What are the AISC 358 prequalified moment connections?

AISC 358-22 prequalifies six moment connection types for Special Moment Frames (SMF) and Intermediate Moment Frames (IMF): (1) Reduced Beam Section (RBS) — 'dog-bone' cut in beam flanges per Chapter 5, forces the plastic hinge away from the column face into the reduced section, protecting the welded joint. (2) Bolted Flange Plate (BFP) — plates shop-welded to column, field-bolted to beam flanges; eliminates field welding. (3) Welded Unreinforced Flange (WUF-W) — complete-joint-penetration (CJP) weld beam flange to column, bolted web; requires notch-tough weld metal and removal of backing with reinforcing fillet. (4) Extended End Plate (EEP) — 4-bolt or 8-bolt extended end plate welded to beam in shop, field-bolted to column flange; all-bolted erection, popular for portal frames and industrial buildings. (5) Bolted Stiffened End Plate (BSEP) — EEP with stiffeners between end plate and beam flanges for higher moment capacity in heavy girders. (6) Kaiser Bolted Bracket (KBB) — cast steel bracket bolted to both flanges, used primarily for seismic retrofit. Each connection type has specific design, detailing, and QA/QC requirements in AISC 358. Prequalification means the connection has been tested at 0.04 rad story drift (SMF) or 0.02 rad (IMF) and can be designed per the AISC 358 procedure without additional testing.
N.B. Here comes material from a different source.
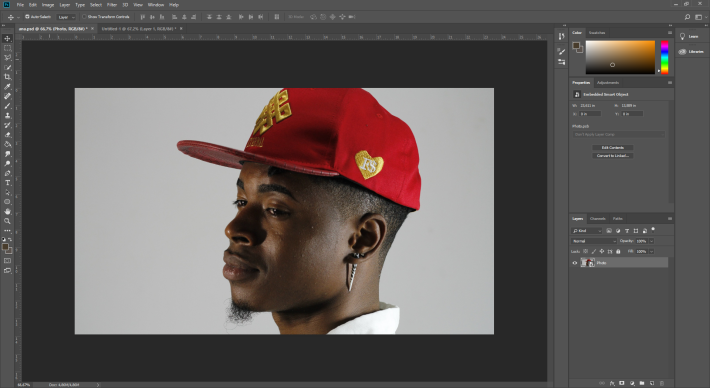Open the Normal blend mode dropdown
710x388 pixels.
[594, 241]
How is panel zone shear designed in moment connections?

Panel zone shear design per AISC 360-22 Section J10.6 checks the column web panel bounded by the beam flanges at each beam-to-column moment connection intersection. The panel zone resists the horizontal shear from the beam flange forces: Vpz = ΣM/(db − tf) − Vc where ΣM is the sum of beam moments at the column face and Vc is the column shear. The nominal panel zone shear strength: φRn = φ × 0.60 × Fy × dc × tw for Vpz ≤ 0.4Pc (= 0.4 × Fy × Ag column). When Vpz > 0.4Pc, interaction reduces capacity: φRn = φ × 0.60 × Fy × dc × tw × (1.4 − Vpz/Pc). For seismic, AISC 341 requires the panel zone to develop ΣMpr (expected plastic moments) with φ = 1.0. Panel zone shear deformation contributes 15-25% of total frame drift, and controlled panel zone yielding is a valid energy dissipation mechanism in SMF design. Doubler plates (welded to column web) increase panel zone thickness when tw is insufficient. Continuity plates (stiffeners aligned with beam flanges) prevent column flange bending and web crippling when the beam flange force exceeds the column capacity per AISC J10.1-J10.3.

How does the RBS (dog-bone) connection protect moment frames in earthquakes?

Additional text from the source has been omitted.